Il y a déjà vingt-deux ans que le roi Charles X est allé mourir dans l'exil ; les hommes de notre génération l'ont vu ; mais les hommes de trente ans et les jeunes gens de vingt ne l'ont pas vu : c'est pour eux que nous écrivons les lignes suivantes.
Charles X était, alors, un vieillard de soixante et seize ans, grand, mince, portant d'habitude un peu inclinée sa tête, garnie de beaux cheveux blancs. il avait l'oeil encore vif et souriant, le nez bourbonien, la bouche disgracieuse, à cause de la lèvre inférieure qui retombait sur le menton ; du reste, plein de grâce, de courtoisie, de foi et de loyauté ; fidèle à ses amitiés, fidèle à ses serments ; il avait tout d'un roi, excepté l'enthousiasme. Il avait dans les manières quelque chose de grand et de royal qu'il tenait de sa race. Si l'article 14 n'eût pas été dans la Charte, il n'eût certes pas songé à faire un coup d'Etat ; car, pour faire un coup d'Etat, il eût fallu manquer à son serment, forfaiture après laquelle – il le disait lui-même – il n'eût osé regarder ni le portrait de François Ier, ni la statue du roi Jean. Au surplus, désirant l'absolutisme par paresse, la tyrannie par défaut d'activité, il avait coutume de dire, à propos de tyrannie et d'absolutisme : « Vous pétririez tous les princes de la maison de Bourbon dans le même mortier que vous n'en tireriez pas un grain de despotisme ! » et Louis Blanc l'a admirablement peint dans ces lignes : « Aussi humain que médiocre, s'il voulait que son pouvoir fût absolu, c'était pour se dispenser de le rendre violent, car il n'y avait en lui rien d'énergique, pas même son fanatisme ; rien de grand, pas même son orgueil. »
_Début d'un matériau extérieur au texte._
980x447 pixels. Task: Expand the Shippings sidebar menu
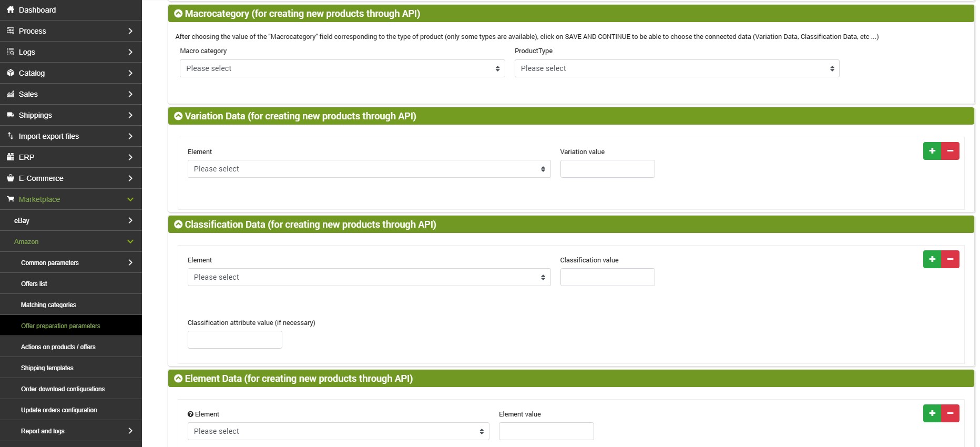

Au reste, la précaution qu'avait prise le duc d'Orléans à mon endroit était exagérée.
Le roi ne regarda même pas de mon côté. il est vrai que je ne cherchai pas le moins du monde à me trouver dans la direction du regard du roi.
J'avais une véritable antipathie pour les Bourbons de la branche aînée et il a fallu aux morts l'histoire, aux vivants l'exil, pour que je leur rendisse plus tard la justice qui leur est due.
Le roi, le dauphin, la dauphine et la duchesse de Berry arrivés, la fête commença.
M. de Salvandy a raconté, à propos de cette fête, toute sa conversation avec le duc d'Orléans, conversation commençant par ces mots, qui firent la fortune politique de l'auteur d'Alonzo :
- Monseigneur, c'est une vraie fête napolitaine, car nous dansons sur un volcan...
Et, en effet, le volcan ne tarda point à jeter ses premières flammes.
Elles partirent du Palais-Royal, cratère de 1789, que l'on croyait éteint depuis trente-cinq ans, et qui n'était qu'endormi.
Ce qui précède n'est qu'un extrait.